For the killer, authorities say, the next several hours were frantic: A 50-mile trip to quietly put the weapon back in a gun cabinet, a series of attempts to get money and an early-morning purchase of a one-way flight to London.
On Thursday, nearly three weeks after the deaths, Neil Entwistle, husband of Rachel and father of Lillian, was arrested at a London subway station.
Prosecutors say Entwistle had mounting financial problems that he apparently hid from his wife, and initially may have planned to kill himself before deciding to flee to his native country.
Rachel Entwistle's family released a statement saying they were "deeply saddened" by his arrest.
"Rachel and Lilly loved Neil very much. Neil was a trusted husband and father and it is incomprehensible how that love and trust was betrayed in the ultimate act of violence," the statement read.

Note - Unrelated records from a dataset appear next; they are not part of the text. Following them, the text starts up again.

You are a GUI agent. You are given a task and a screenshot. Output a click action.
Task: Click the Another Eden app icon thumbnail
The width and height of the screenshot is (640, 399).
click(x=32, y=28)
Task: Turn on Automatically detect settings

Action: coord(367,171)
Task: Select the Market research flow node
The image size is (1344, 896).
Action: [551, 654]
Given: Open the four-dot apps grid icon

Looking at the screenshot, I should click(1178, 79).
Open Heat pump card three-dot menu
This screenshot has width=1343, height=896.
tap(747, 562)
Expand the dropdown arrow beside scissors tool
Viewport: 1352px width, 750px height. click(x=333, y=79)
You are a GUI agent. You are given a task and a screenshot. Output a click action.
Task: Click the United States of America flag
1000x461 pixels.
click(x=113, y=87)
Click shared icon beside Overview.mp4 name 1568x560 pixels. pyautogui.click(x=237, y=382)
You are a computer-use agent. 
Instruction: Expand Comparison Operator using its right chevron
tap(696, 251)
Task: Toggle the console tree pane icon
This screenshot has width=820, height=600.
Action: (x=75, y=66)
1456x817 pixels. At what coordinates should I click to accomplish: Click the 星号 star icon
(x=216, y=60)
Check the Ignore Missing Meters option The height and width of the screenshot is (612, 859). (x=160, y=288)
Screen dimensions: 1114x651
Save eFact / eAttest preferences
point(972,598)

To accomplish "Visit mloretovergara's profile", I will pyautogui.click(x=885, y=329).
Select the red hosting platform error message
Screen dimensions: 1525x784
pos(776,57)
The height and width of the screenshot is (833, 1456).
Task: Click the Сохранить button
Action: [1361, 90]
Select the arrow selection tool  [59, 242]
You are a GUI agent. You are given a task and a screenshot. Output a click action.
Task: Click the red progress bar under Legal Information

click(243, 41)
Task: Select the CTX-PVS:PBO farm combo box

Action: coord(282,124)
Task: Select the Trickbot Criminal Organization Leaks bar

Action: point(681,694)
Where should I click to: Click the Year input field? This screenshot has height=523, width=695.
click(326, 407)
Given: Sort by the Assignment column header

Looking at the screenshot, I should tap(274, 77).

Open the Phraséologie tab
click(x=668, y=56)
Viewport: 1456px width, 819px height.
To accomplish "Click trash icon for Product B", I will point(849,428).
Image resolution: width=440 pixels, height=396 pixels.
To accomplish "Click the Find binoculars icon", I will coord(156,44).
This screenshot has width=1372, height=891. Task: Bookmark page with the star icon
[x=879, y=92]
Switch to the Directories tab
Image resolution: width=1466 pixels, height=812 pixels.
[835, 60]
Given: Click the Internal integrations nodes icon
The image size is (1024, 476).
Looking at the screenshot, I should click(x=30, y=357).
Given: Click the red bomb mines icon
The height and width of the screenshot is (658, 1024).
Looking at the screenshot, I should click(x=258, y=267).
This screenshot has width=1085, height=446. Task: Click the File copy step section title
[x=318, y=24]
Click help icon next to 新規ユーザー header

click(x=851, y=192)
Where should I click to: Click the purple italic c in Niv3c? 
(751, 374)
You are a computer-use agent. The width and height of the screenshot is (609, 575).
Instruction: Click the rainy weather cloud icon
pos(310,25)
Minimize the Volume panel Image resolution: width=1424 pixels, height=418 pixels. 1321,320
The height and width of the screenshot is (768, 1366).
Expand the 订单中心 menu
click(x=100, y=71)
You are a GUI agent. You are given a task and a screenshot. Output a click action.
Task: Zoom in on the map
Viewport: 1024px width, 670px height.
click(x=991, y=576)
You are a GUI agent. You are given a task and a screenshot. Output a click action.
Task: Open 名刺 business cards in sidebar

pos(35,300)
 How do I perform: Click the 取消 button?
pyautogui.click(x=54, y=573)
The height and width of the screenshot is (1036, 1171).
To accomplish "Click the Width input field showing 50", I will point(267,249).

Entwistle, charged with two counts of murder, illegal possession of a firearm and illegal possession of ammunition, was ordered held in custody Thursday following a hearing at London's Bow Street Magistrates Court.
He did not immediately consent to return to the United States, but the hearing was continued to today, when he is expected to formally indicate whether he would fight extradition.
District Judge Timothy Workman did not ask Entwistle to enter a plea, and said a decision on whether he would be handed over to U.S. authorities had to be made by April 15 under British law. Ben Brandon, Entwistle's attorney, told the court he may seek bail for his client today.
In Massachusetts, Middlesex District Attorney Martha Coakley said authorities believe Entwistle used his father-in-law's .22-caliber handgun to shoot Rachel Entwistle, 27, and 9-month-old Lillian on the morning of Jan. 20.
That afternoon, she said, he drove a 50-mile route from the family's rented home in Hopkinton to his father-in-law's house in Carver, where he slipped in while no one was home and returned the handgun to his father-in-law's gun collection.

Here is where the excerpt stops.